Riconoscibile quasi quanto lo skyline di San Gimignano, definita la “Manhattan dell’Alto medioevo”. Il suo borgo fortificato, dichiarato dall’Unesco patrimonio dell’umanità, svetta su una collina della Val d’Elsa con le sue celebri torri e case-torri duecentesche, squadrate e austere.
Ci fu un tempo in cui se ne contavano settantadue - una per ogni famiglia benestante - simbolo delle lotte intestine fra guelfi e ghibellini.
Oggi ne restano poco più di una decina, fra i vicoli che tessono la ragnatela del centro storico e le due piazze principali, comunicanti l’una con l’altra.
Piazza Duomo, centro religioso e politico del comune medievale, ospita il Duomo romanico, la cui facciata, severa ed essenziale nelle linee, si distingue per sobrietà dagli altri edifici che cingono la piazza, tra cui il palazzo del Podestà e il palazzo comunale, la cui “Torre grossa” - con i suoi 54 metri - è la più alta della città.

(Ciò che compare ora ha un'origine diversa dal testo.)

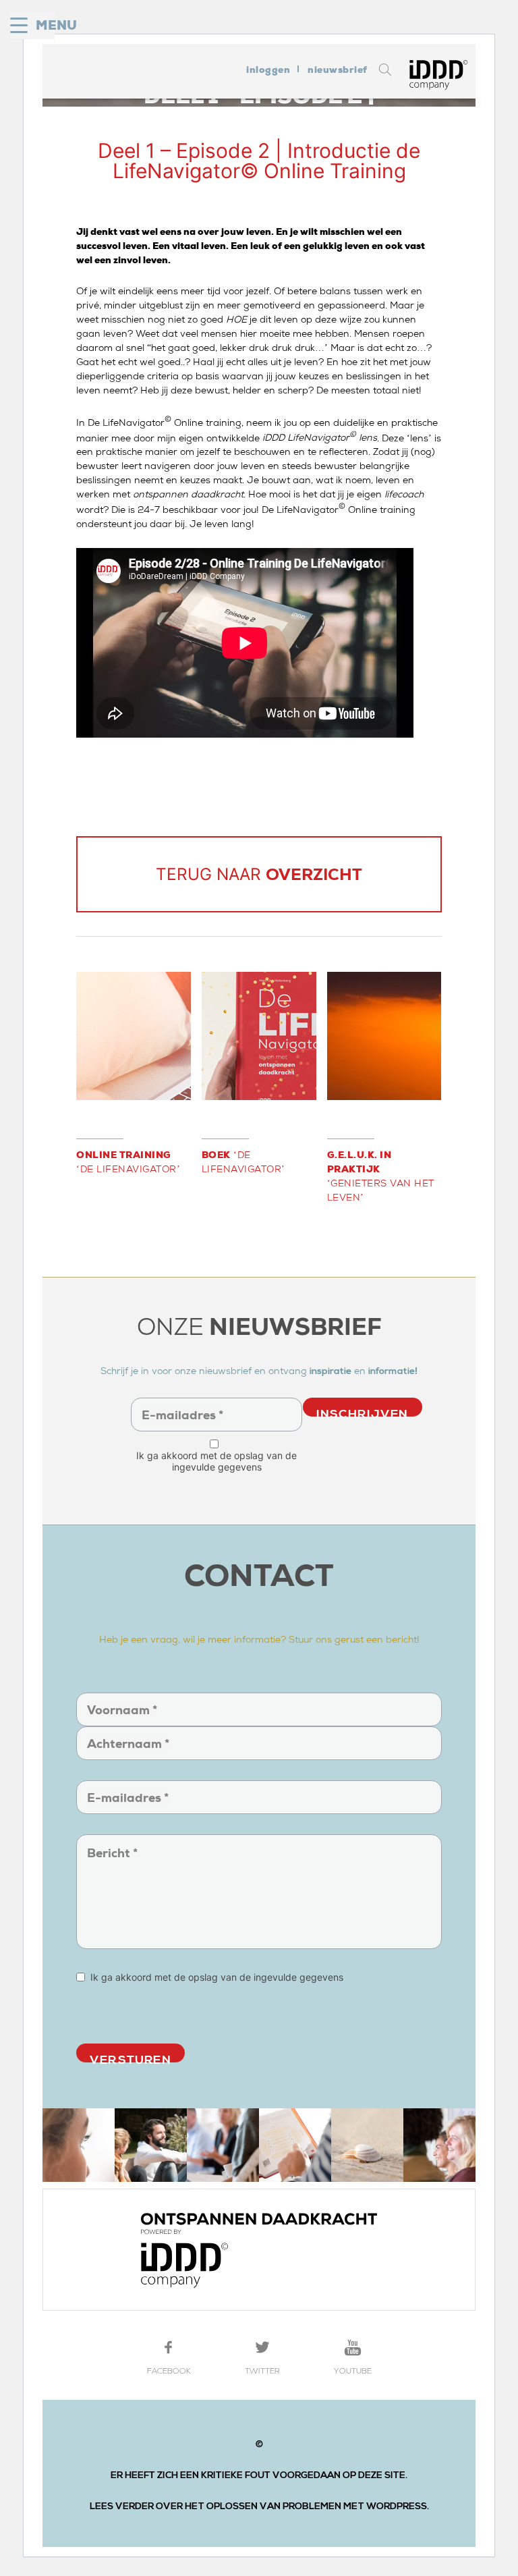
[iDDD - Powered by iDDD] (259, 2250)
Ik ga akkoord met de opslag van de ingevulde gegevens (216, 1461)
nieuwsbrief (338, 69)
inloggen (268, 69)
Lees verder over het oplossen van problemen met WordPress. (259, 2506)
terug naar (259, 874)
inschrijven (362, 1411)
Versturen (130, 2057)
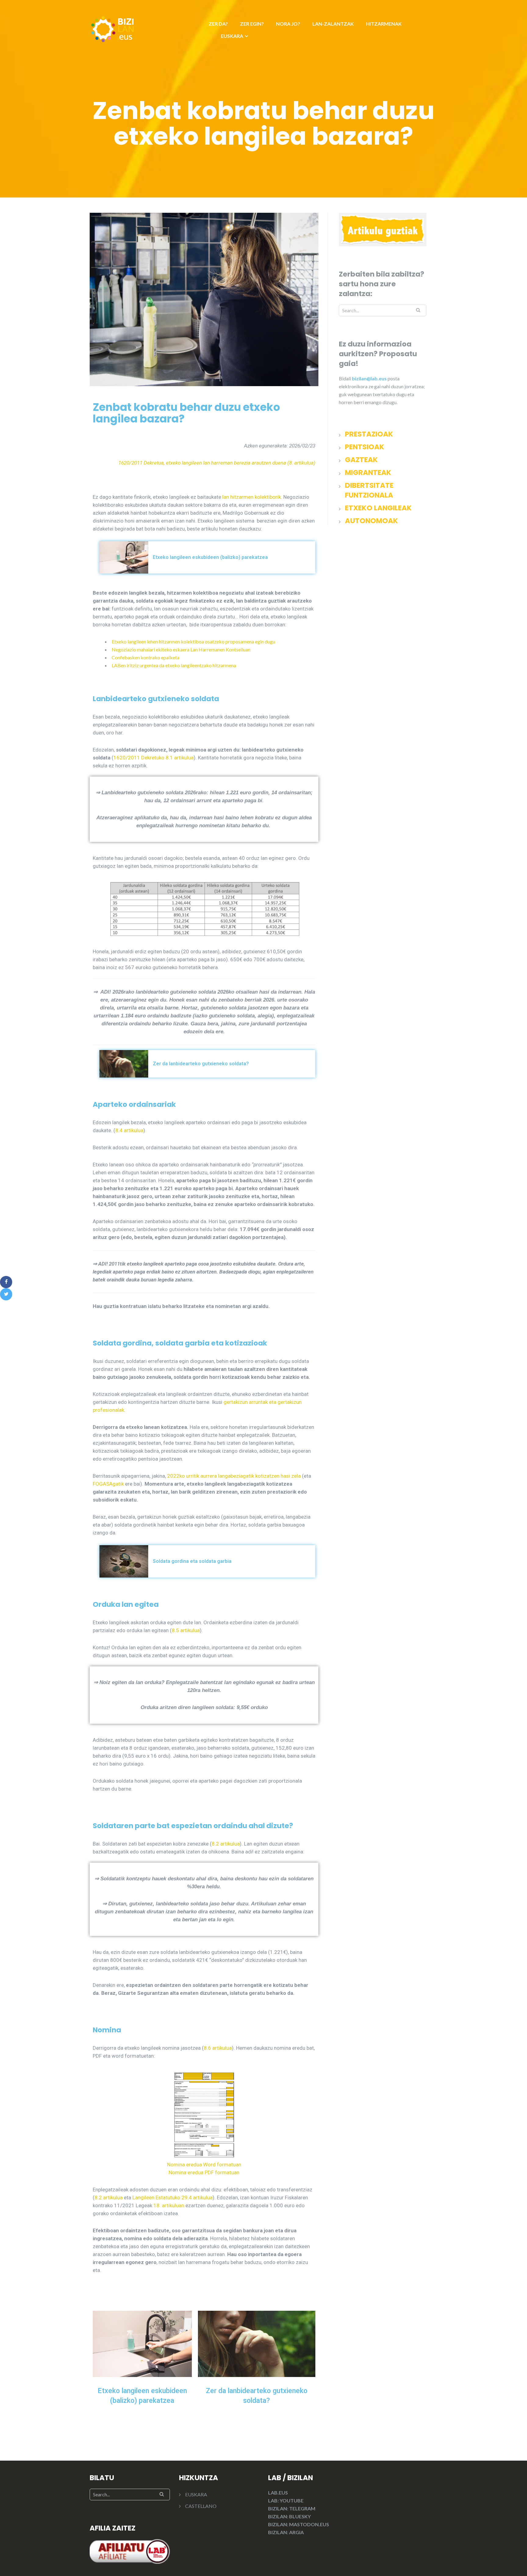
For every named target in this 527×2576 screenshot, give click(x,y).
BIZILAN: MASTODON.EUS (298, 2524)
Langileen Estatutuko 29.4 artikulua (172, 2197)
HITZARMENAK (384, 24)
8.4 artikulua (129, 1130)
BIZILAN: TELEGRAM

Pittoresca la vicina piazza della Cisterna, un triangolo che si sviluppa intorno al pozzo ottagonale per l’approvvigionamento idrico, cui deve il nome. Ad incorniciare questo spazio urbano, sempre affollato, palazzi nobiliari del XIII e XIV secolo che creano un’armoniosa alternanza di sfumature rosa e ocra sulla pavimentazione rosso mattone.

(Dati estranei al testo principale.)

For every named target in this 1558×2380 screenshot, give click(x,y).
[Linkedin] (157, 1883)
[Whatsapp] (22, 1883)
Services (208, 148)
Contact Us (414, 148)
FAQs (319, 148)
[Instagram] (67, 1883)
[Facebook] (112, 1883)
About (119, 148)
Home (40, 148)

Tra i palazzi si intrecciano vie, cortili, scalinate e scorci rari. Come il rosso intenso dei melograni maturi sullo sfondo argentato di un maestoso ulivo nei pressi della casa natia di Santa Fina, patrona della città. O come i “chiassi del malvicino”, intercapedini di una decina di centimetri - visibili ancora oggi, seppur murate per ragioni igieniche - che per legge dovevano dividere i palazzi vicini di Guelfi e Ghibellini, per evitare che i nemici origliassero attraverso i muri.
Proseguendo da San Gimignano sino a Colle Val d’Elsa e procedendo da qui in direzione sud-est, si raggiunge e supera Siena, fitto intrico di edifici a mattoni policromi, nei toni che vanno dal rosso sbiadito al bruno, su cui svettano la torre del Mangia e il campanile della cattedrale.
Una manciata di chilometri e la strada si fa più stretta e accidentata sui tappeti di morbide colline fra Asciano e Monteroni d’Arbia. È qui che crescono e franano piccole collinette brune di consistenza argillosa, le crete senesi, intorno alle quali le vie tortuose offrono un panorama unico, particolarmente solenne d’inverno.
È una campagna assopita, desolata e fiera, che si propaga in onde brulle ben oltre il velo di foschia all’orizzonte. Qua e là un laghetto, file ordinate di alti cipressi e piccoli grappoli di casolari in pietra color del grano maturo.
È una terra di contemplazione. Arcigna con le sue tortuose vie, generosa di silenzi e accogliente di pensieri. Un eremo sconfinato.